# Sea monster captured on camera.



## rayrecrok (Nov 21, 2008)

Hi..

What the hell is this?.. caught on a ROV camera inspecting a drilling rig 5000 ft down..

I thought it was some plastic as it went past in the current, except when it saw the camera light it came back attracted by the lights.

http://www.breitbart.com/Breitbart-...er-Drilling-Camera-Catches-Giant-Sea-Creature

Put it on full screen.

Answers on a post card please.

ray.


----------



## GEMMY (Jun 19, 2006)

It' a jellyfish innit :wink: 

tony


----------



## DTPCHEMICALS (Jul 24, 2006)

Put me off paddling.

Dave p


----------



## Penquin (Oct 15, 2007)

OK, I may well be wrong but I think it's a Pyrosome - a type of Tunicate (they are closely related to chordates for various reasons).

They can be found at great depths and consist of individuals and a net structure....

http://en.wikipedia.org/wiki/Pyrosoma

have a look at this captured one which was 2.1m long.

http://www.mar-eco.no/mareco_news/2004/the_pyrosome_story

It is* NOT* a jellyfish - there is no evidence of the normal structures found in the Cnidaria.

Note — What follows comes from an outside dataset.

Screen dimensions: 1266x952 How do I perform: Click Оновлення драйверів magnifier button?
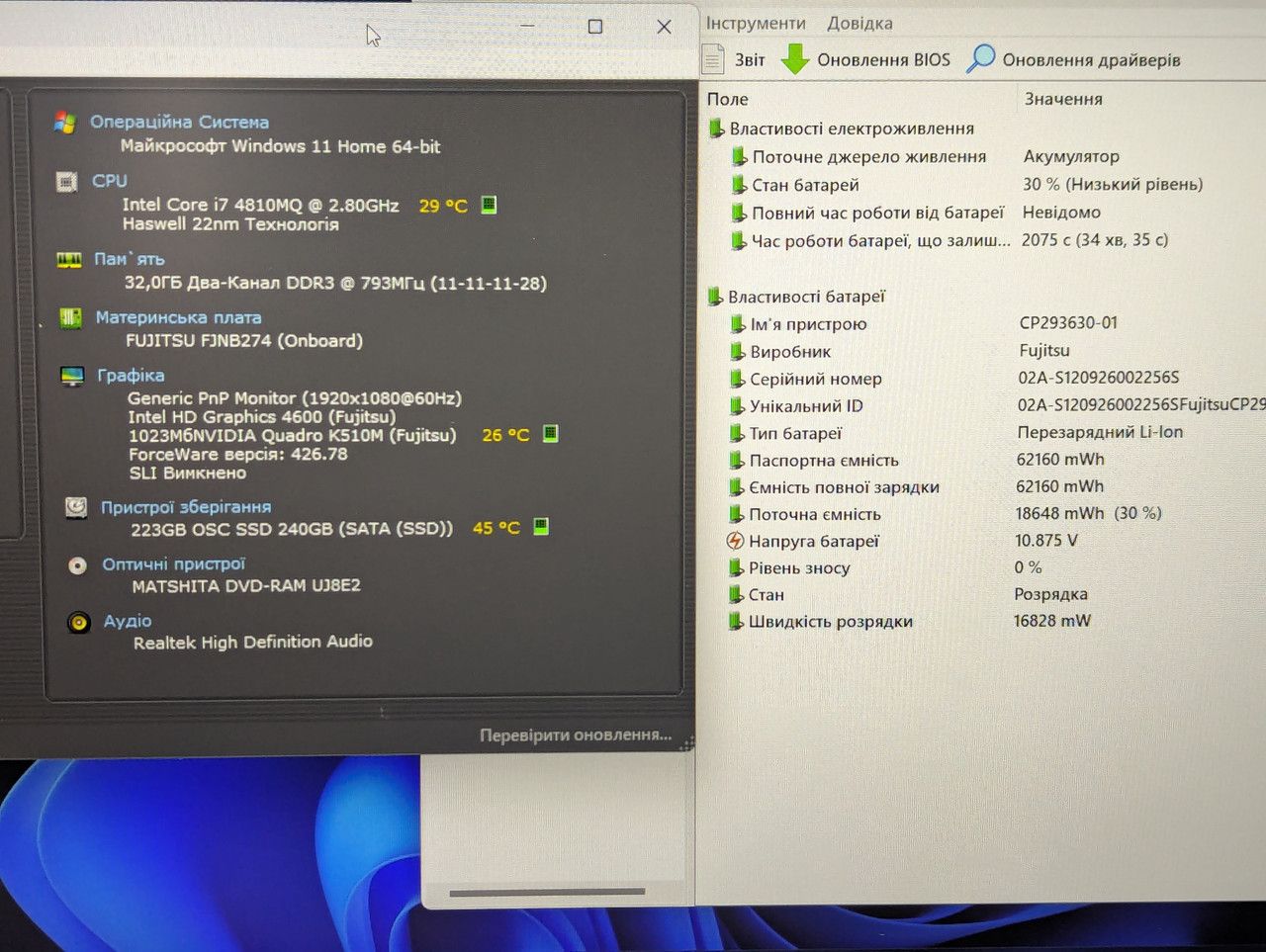pyautogui.click(x=1074, y=59)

My first thought was a SALP but on further looking the Tunicates are much more likely - you can see the cluster of structures on it's body and it is much more reactive than a jellyfish would be as they only have a very primitive nerve net and no light detecting structures.

(My degree is in Marine Biology and I have spent many years investigating marine life although NOT at 5015'.........)

If others have better clues or identities great, but my suggestion is much better than those given on the video post..........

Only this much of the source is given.